No, not at all. You can make experimental literature and have this subversive effect. And that is the reason why all dictatorships are so suspicious of literature. Otherwise, they would let literature flourish. No, they are always very worried; they want to control it, they establish censorship. On this, there is no exception. Fascist or communist, it is exactly the same. Control literature because there is some kind of danger there. And I think there is some kind of danger, even if it is not immediately identifiable.

What about the middle way between authoritarianism and dictatorship? I know you have written about Hugo Chavez, for instance, and one can get Mario Vargas Llosa’s books in Caracas.

Oh, but with great difficulty. It is because in Caracas you still have a margin of freedom. But in Cuba—ask that Cuban journalist that is here [at the Oslo Freedom Forum]. He was telling me the way in which I am read in Cuba. It’s fantastic, you know? There are lists of people who want to read a certain book. Some times they are rented, sometimes it’s like a library, from individuals. [Dissident writer] Yoani Sanchez told me that she met her husband because she discovered that he had a novel of mine, The War of the End of the World. So she called him and said, “Is it true that you have a novel by Vargas Llosa?” He said, “Yes, but there is a list. But we can meet.” And they got married. I saw her recently and I said, “Is this story true?” She said, “Of course it is true. That’s why I am interested in what you are writing now. My sentimental future depends on it.”

In open societies you have the impression that you are just enjoying literature, that it won’t have any affect on your life. But literature always has an affect on life, even if it’s not so visible. But when you have a dictatorship, this is so immediately visible. Literature becomes an instrument to resist, to communicate things. And this is so in right-wing dictatorships and in left-wing dictatorships. It becomes a non-conformist activity, reading becomes a risk. It’s very, very important to keep alive this thing that can’t be controlled, because literature can never be totally controlled. Television can. Cinema can.

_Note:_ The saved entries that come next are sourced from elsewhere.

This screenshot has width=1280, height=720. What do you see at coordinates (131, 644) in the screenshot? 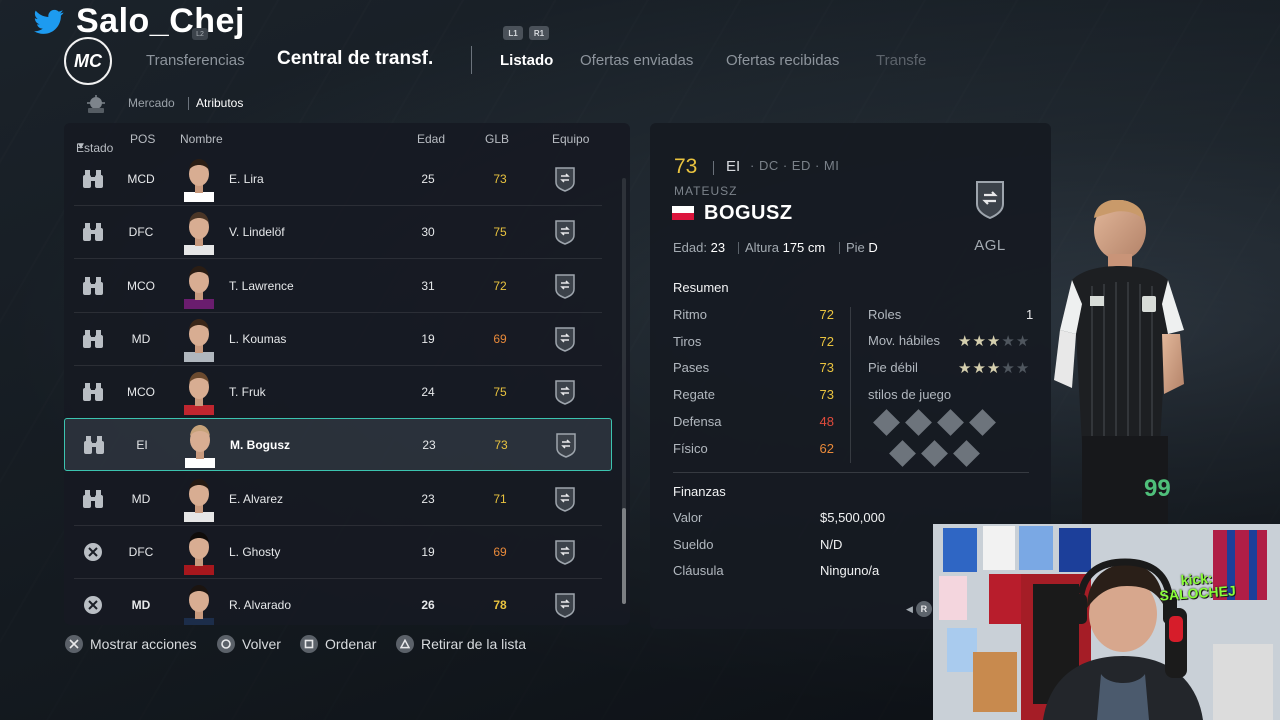
I see `show-actions-hint: Mostrar acciones` at bounding box center [131, 644].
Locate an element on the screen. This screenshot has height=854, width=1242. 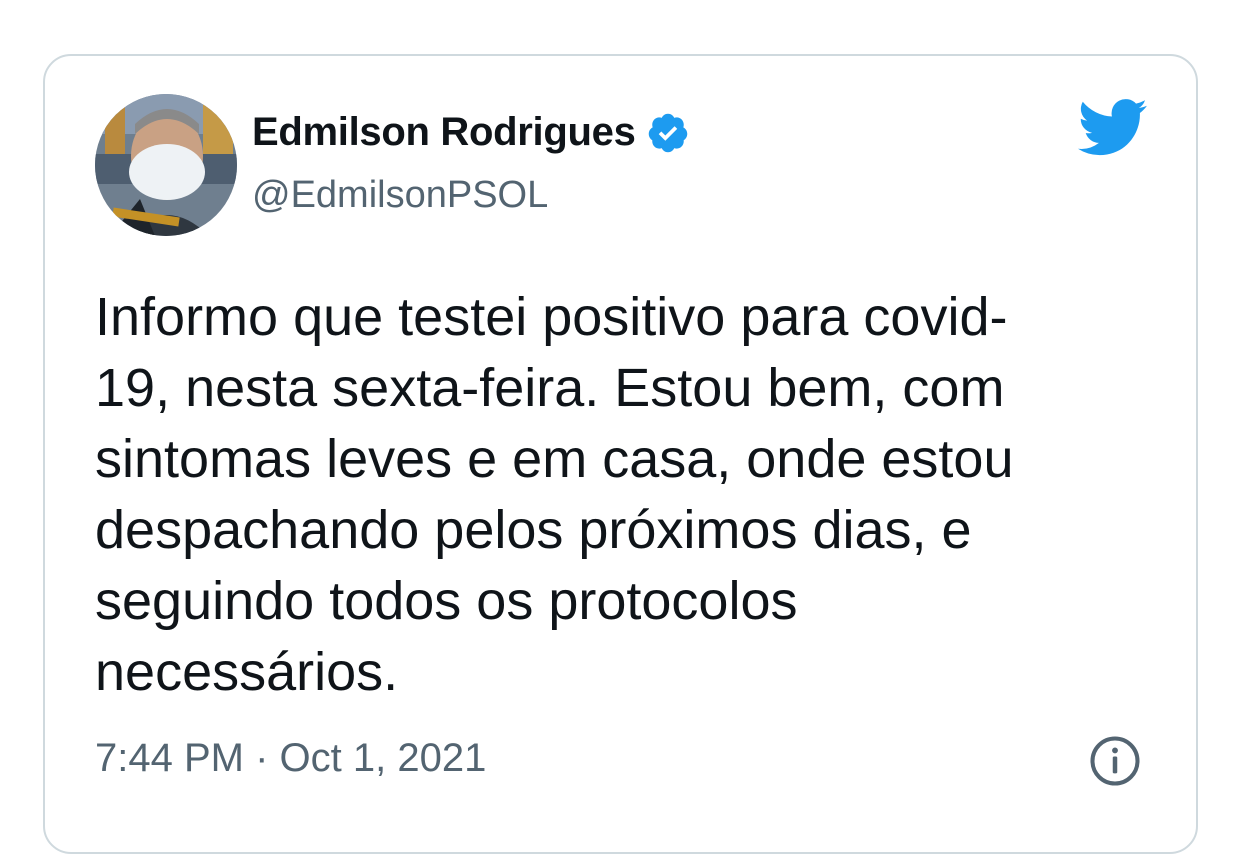
author-name-row: Edmilson Rodrigues is located at coordinates (471, 132).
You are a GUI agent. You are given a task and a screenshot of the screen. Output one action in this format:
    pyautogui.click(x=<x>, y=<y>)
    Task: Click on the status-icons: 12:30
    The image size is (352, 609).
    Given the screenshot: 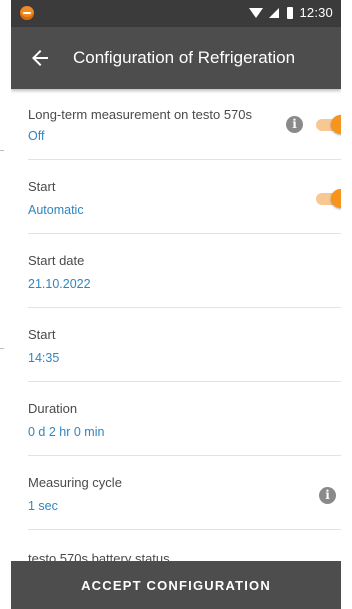 What is the action you would take?
    pyautogui.click(x=291, y=12)
    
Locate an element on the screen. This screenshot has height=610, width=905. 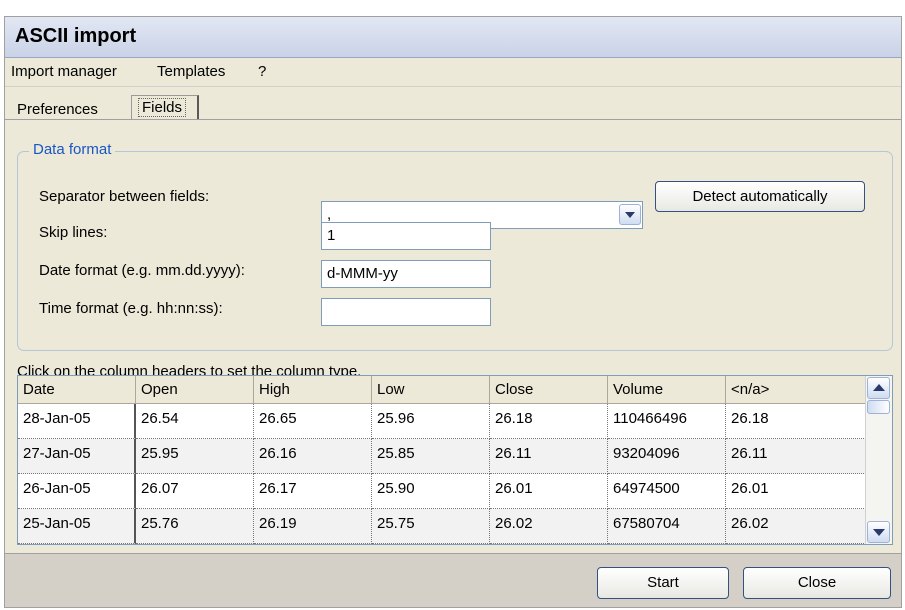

Why have so many novelists been swayed by dictatorship? From Gabriel Garcia Marquez to, say, the reaction of many French intellectuals to Solzhenitsyn.

You remember what Camus wrote, that a very intelligent man in some areas can be stupid in others. In politics, intellectuals have been very stupid in many, many cases. They don’t like mediocrity. And democracy is an indication of mediocrity; democracy is to accept that perfection doesn’t exist in political reality. Everybody must make concessions in order to coexist peacefully and the result of this is mediocrity. But this mediocrity, history has demonstrated, is the most peaceful way to progress, prosperity, and to reduce violence. And intellectuals are much more prone to utopias.

After the collapse of communism, what is the utopian instinct amongst intellectuals and writers now?

There is none. That is why they are so desperate and confused. You remember Foucault—who was one of the best thinkers of his generation—he supported Ayatollah Khomeini! He was so disappointed with communism that he decided that the Khomeini utopia was the right one! That gives you, I think, a very vivid example of the way in which some intellectuals detest democracy.